= Action item =
Check the material that follows for the word "height" and say how many lines contain it, with no other words.

= Data to process =
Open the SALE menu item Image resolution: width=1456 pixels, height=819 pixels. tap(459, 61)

...

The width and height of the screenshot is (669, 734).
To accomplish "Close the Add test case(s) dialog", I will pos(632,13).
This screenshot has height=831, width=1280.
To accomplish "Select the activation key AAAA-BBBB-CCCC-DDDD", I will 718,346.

= Expected answer =
3